Um exemplo disso são as relações que tive com meus cuidadores e profissionais de saúde. Antes eu avaliava pessoas que trabalhavam comigo pelo prisma funcional, levava em conta aspectos como assiduidade, pontualidade, capacidade técnica, comunicação efetiva e imediata. Depois do AVC comecei a considerar aspectos mais sutis como tom de voz, a intenção que está atrás da comunicação, a presença da empatia na relação, as crenças internas do outro (que apesar de serem internas interferem na relação externa), aspectos morais, responsabilidade e respeito. 
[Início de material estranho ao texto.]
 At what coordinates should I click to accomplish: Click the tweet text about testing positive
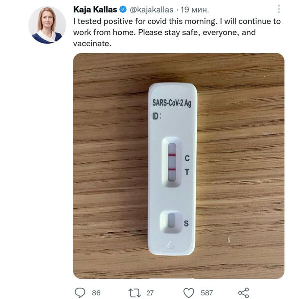(177, 32)
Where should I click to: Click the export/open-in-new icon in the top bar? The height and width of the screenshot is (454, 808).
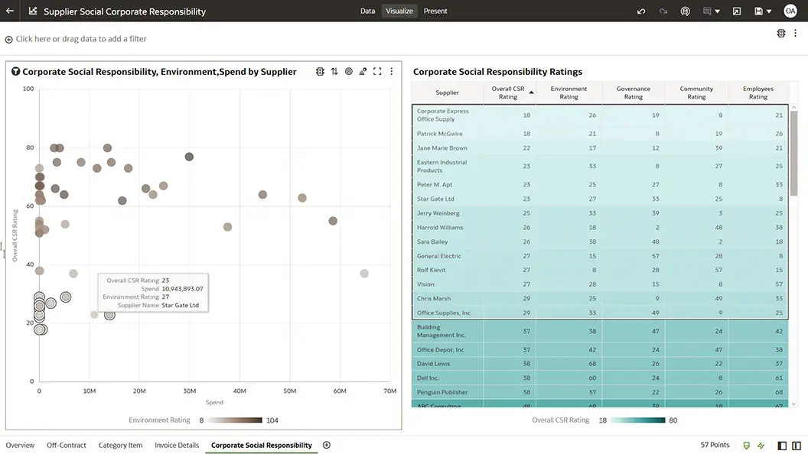[x=737, y=11]
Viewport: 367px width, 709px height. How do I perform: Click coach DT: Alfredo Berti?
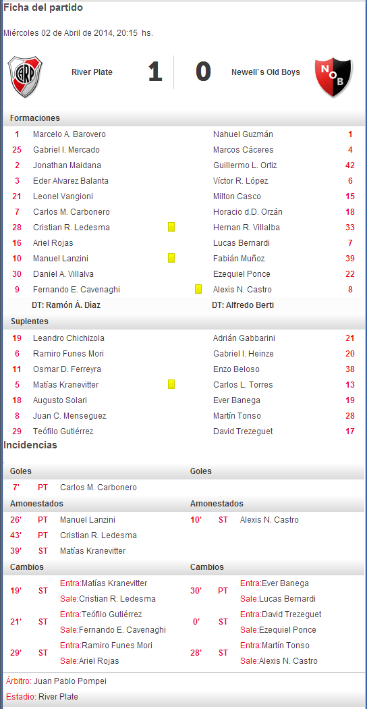click(x=243, y=305)
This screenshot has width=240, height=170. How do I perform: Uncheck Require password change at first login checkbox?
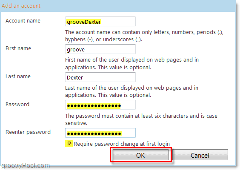(69, 144)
Ao longo da minha reabilitação fui aprendendo a me relacionar cada vez melhor com os terapeutas e cuidadores porque comecei a aceitar todas as pessoas e vê-las como irmãos. Dos relacionamentos o mais sensível é o de cuidador que por não ter um escopo profissional pré definido acaba precisando se apoiar na empatia para executar os procedimentos de cuidador. 
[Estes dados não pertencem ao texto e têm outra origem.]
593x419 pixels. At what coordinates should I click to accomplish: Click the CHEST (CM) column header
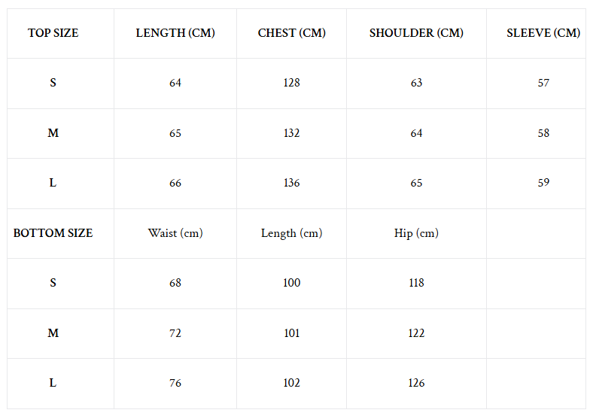pyautogui.click(x=291, y=33)
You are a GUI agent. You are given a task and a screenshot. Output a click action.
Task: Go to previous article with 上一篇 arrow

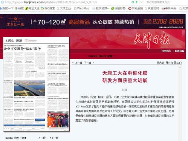coord(77,63)
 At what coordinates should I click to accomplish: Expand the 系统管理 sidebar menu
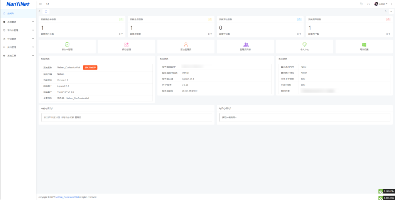pyautogui.click(x=18, y=22)
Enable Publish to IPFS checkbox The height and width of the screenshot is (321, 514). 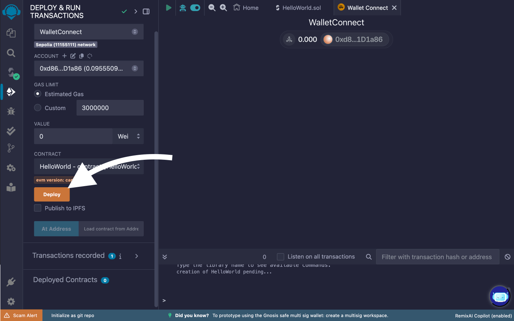pyautogui.click(x=37, y=208)
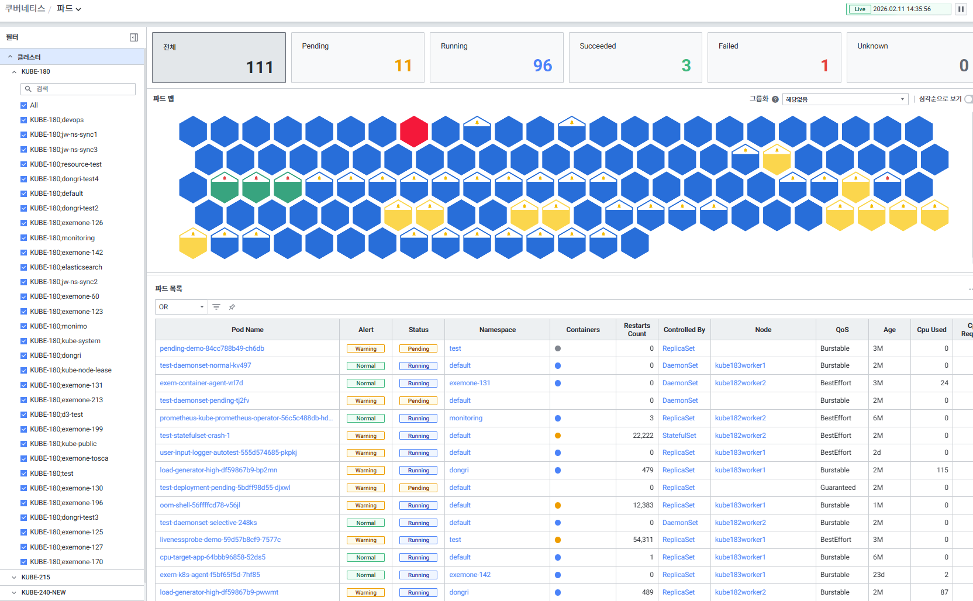This screenshot has height=601, width=973.
Task: Click the magnifier icon in cluster search
Action: pos(28,89)
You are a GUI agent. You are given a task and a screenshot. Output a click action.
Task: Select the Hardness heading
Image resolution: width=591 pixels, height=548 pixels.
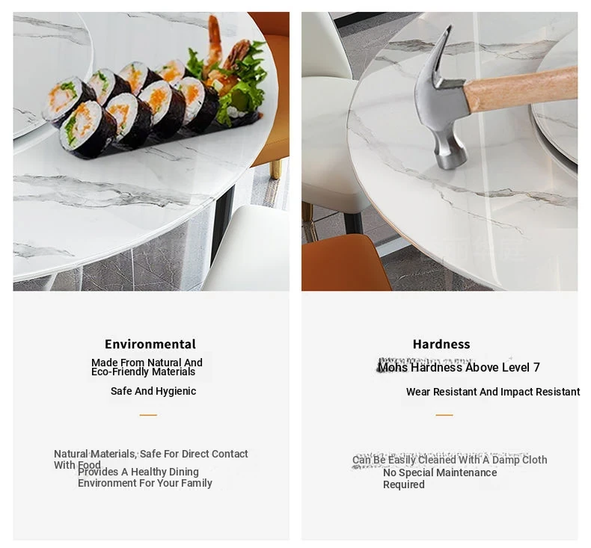tap(441, 344)
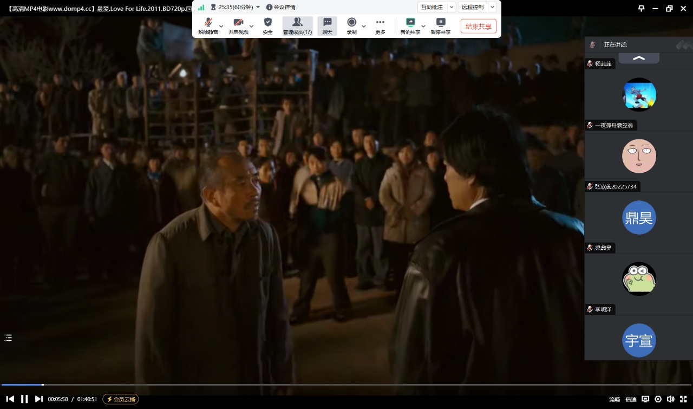Start recording with 录制 icon
This screenshot has width=693, height=409.
coord(351,25)
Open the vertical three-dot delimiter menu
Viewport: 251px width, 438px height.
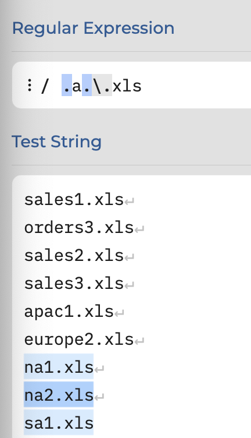(29, 85)
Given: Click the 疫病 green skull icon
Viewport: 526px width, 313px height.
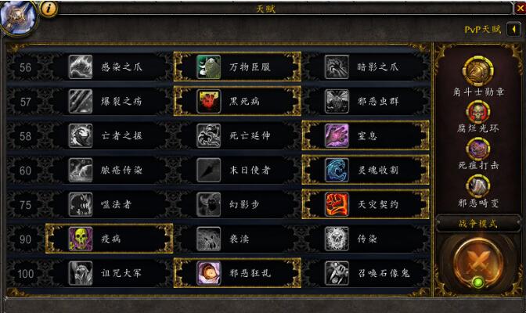Looking at the screenshot, I should coord(81,239).
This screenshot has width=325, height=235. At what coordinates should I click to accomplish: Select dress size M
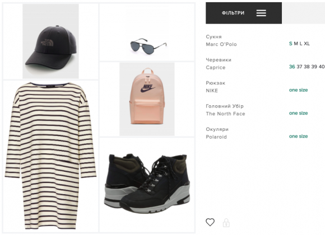point(295,44)
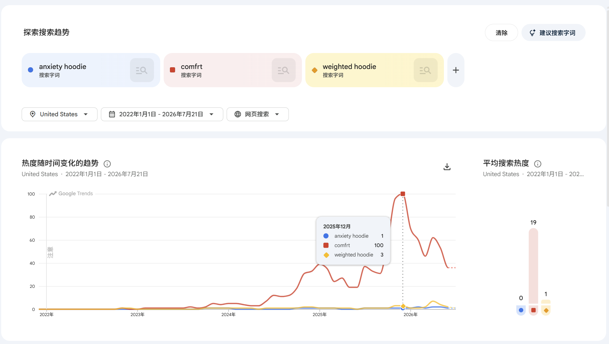Show info icon next to 平均搜索热度
Image resolution: width=609 pixels, height=344 pixels.
537,164
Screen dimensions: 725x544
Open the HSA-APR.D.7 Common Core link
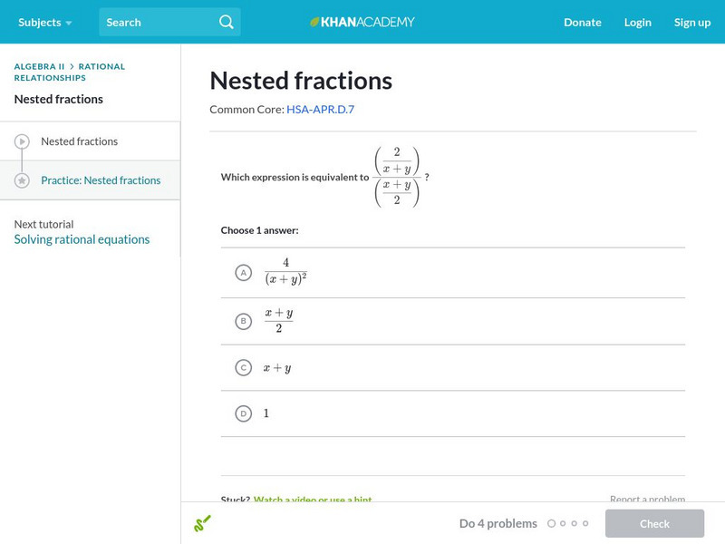(x=320, y=109)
Tem paciente que depois do AVC assume uma postura de pessoa doente e isso adapta o individuo a uma rotina hospitalar. Na rotina hospitalar, normalmente os cuidadores profissionais se sentem mais a vontade para executar o trabalho pois o escopo já vem definido. Quando o paciente está em ampla reabilitação o cuidador tem que ser criativo, porque doença é uma palavra que não existe para este tipo de paciente. Cada dia é um novo dia cheio de oportunidades, portanto se o cuidador não caminhar junto o relacionamento se torna praticamente impossível. 
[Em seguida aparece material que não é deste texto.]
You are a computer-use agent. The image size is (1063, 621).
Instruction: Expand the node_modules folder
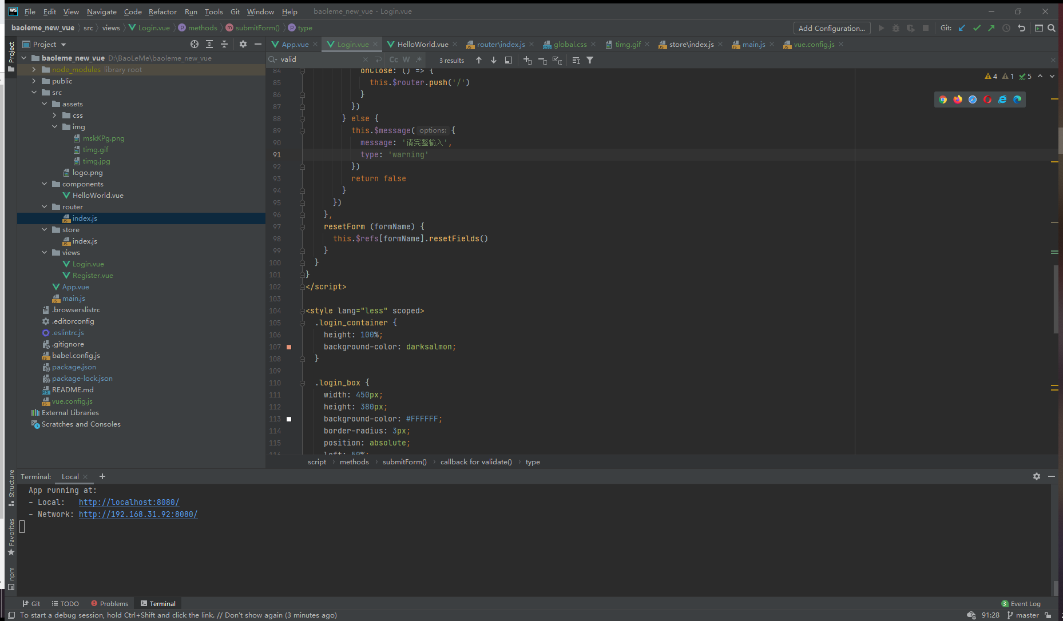pos(34,70)
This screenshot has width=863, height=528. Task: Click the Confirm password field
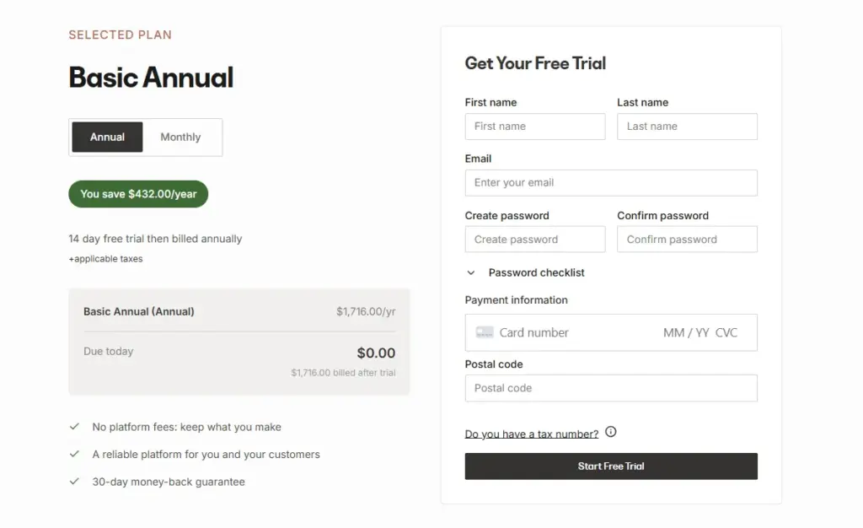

Uma coisa que aprendi é sobre a complementariedade, ou seja, se o paciente tem um perfil autocrático, empreendedor e líder natural, o cuidador mais adequado é o que pouco autocrático, mais executor do que empreendedor e com uma passividade que permita conviver com um líder sem disputar com este. Nessa relação cuidador - paciente, sim, os opostos se atraem, mas aqui não estou me referindo a gênero e sim perfil interno. Além disso, é importante que o cuidador tenha real interesse pelo objeto do seu trabalho (paciente) e não apenas medo de ser punido por algo feito ou não feito. Desenvolver atenção, consciência e empatia são requisitos do bom cuidador. 

Resumindo, o que quero dizer com este texto é que a relação cuidador/ paciente é antes de tudo uma relação humana, sujeita aos humores e temperos que somos capazes de elaborar.